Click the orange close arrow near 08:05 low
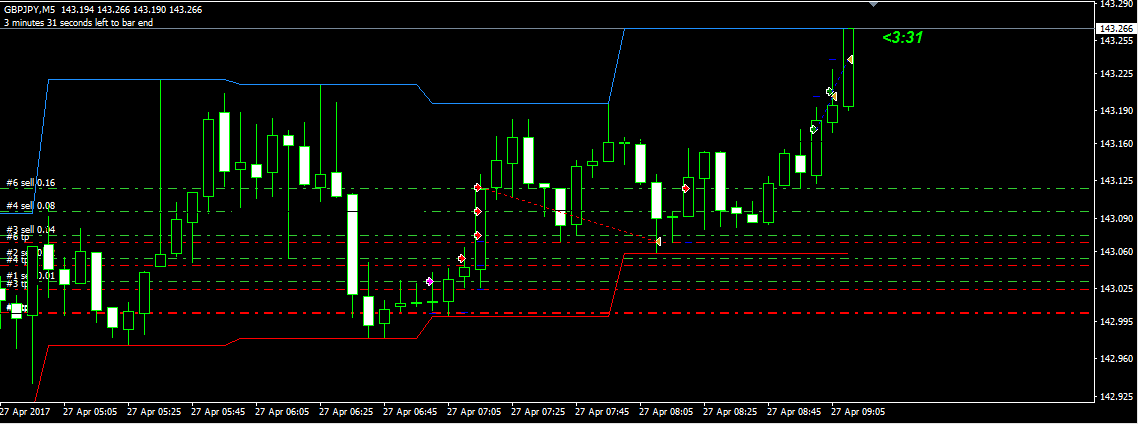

* * *

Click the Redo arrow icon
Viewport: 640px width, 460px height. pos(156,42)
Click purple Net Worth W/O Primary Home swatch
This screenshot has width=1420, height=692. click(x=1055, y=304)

WHAT TO PRODUCE: Put the rows into a numbered list, skipping blank lines, starting with the line that contains "Click the Redo arrow icon" and going on through the line that contains "This screenshot has".

THE REPLY:
1. Click the Redo arrow icon
2. Viewport: 640px width, 460px height. pos(156,42)
3. Click purple Net Worth W/O Primary Home swatch
4. This screenshot has width=1420, height=692. click(x=1055, y=304)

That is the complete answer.